With strong support from women's health groups and family planning advocates, Barr Pharmaceuticals, which makes Plan B, asked the FDA in 2003 to allow the drug to be sold without a prescription so women would not have to obtain a doctor's order to get it.

Conservative Congress members and advocacy groups opposed the request. They questioned the drug's safety and argued that wider availability could encourage sexual activity and make it easier for men to have sex with underage girls. They also maintain that Plan B can cause the equivalent of an abortion.

The FDA delayed its decision for three years despite endorsements of nonprescription sales by its outside advisers and internal reviewers, leading to intense criticism that the agency was allowing politics to influence the decision.

When the agency eventually approved nonprescription sale in August 2006, proponents were disappointed that the drug was limited to women age 18 and older. The FDA said that there was too little safety data to approve the drug for teenagers younger than 18 and that pharmacists would be unable to enforce the age cutoff. The requirement also meant that women must show proof of their age when buying the drug, which made it more difficult for some women, such as illegal immigrants.

In his ruling, Korman detailed repeated interference by "political actors" in the agency's handling of Plan B, including the long delay in approving the drug and the ultimate decision to act only after some senators tried to apply pressure by blocking confirmation of acting FDA commissioners. The agency's justification for its final decision "lacks all credibility," Korman said.

"The court has vindicated our claim that the Bush administration's FDA was playing political games with women's health," said Nancy Northup, president of the Center for Reproductive Rights. "The judge's opinion makes clear that the FDA should have put medical science first and left politics at the lab door."

Susan F. Wood of George Washington University, who resigned from the FDA because of the agency's delays, noted that several officials involved in the decision are either still at the agency or in other key government positions, including Janet Woodcock, who heads the FDA's drug approval office, and Steven Galson, now acting surgeon general and assistant secretary of health. But Wood and others said they are confident that the new leadership at the agency will make Plan B widely available after reviewing the case.

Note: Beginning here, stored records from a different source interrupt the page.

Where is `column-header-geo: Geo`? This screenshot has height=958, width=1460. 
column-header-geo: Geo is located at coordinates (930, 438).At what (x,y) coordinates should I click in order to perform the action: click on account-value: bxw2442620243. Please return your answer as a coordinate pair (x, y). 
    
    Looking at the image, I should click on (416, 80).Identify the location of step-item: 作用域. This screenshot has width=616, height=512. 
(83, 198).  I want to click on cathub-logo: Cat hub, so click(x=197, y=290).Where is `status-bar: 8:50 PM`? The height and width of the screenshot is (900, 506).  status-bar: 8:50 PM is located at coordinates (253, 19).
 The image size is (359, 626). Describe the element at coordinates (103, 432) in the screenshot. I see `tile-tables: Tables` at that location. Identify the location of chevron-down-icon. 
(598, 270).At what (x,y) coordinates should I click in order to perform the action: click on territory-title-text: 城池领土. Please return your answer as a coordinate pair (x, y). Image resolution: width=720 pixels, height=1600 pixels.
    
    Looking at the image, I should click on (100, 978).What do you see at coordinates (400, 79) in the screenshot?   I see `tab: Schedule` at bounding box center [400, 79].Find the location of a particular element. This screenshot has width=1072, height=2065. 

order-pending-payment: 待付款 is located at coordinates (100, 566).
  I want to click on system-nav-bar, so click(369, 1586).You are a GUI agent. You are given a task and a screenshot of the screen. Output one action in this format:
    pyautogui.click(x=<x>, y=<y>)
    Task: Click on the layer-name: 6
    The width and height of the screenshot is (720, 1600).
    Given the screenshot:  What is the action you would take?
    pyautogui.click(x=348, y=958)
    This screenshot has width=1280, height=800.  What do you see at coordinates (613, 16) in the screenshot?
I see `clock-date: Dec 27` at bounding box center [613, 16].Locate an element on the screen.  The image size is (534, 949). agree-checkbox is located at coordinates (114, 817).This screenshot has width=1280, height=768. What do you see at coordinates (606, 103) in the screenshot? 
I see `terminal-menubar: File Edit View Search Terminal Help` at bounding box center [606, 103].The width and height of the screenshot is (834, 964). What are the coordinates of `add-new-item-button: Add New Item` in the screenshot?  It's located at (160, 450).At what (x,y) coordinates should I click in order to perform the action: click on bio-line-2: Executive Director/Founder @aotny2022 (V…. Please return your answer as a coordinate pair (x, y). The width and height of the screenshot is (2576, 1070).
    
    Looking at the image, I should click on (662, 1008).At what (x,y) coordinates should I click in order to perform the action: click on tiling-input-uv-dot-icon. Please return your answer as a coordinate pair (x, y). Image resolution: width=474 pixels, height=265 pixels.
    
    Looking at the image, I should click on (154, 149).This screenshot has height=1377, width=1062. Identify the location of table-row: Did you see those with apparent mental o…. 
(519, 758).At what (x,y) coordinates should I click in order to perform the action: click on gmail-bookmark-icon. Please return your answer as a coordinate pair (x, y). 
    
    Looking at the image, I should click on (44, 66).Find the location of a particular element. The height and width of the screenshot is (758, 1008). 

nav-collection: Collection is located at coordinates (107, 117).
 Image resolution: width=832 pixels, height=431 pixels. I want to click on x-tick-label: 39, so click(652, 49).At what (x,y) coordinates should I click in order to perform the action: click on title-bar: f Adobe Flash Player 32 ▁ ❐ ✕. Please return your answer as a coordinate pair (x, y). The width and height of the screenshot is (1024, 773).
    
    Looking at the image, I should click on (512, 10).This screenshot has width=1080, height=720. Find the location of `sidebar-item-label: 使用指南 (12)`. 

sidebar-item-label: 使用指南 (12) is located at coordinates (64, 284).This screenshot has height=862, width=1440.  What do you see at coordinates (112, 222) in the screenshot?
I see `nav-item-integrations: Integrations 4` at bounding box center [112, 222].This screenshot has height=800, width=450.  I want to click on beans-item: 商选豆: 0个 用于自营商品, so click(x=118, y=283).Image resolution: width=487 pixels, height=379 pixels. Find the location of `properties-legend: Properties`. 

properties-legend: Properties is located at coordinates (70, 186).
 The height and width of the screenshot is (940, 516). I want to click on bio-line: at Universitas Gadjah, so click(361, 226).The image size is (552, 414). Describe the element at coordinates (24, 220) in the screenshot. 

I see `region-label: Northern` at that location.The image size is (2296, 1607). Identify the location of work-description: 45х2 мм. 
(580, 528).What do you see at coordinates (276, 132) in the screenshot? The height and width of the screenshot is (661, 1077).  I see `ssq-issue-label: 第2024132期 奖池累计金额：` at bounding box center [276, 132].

"I think FDA is now in a position where it can make a fair decision because of the change in leadership and the commitment by everyone involved to make science-based decisions," Wood said. "This is a chance for the agency to demonstrate it is back on track."

President Obama recently announced plans to name former New York City health commissioner Margaret A. Hamburg as FDA commissioner and Baltimore Health Commissioner Joshua M. Sharfstein as her deputy. He also issued an order he said was designed to insulate scientific decisions throughout the government from political influence.

Plan B remains the focus of intense debate, particularly over whether pharmacists who oppose its use on moral grounds should be required to sell it.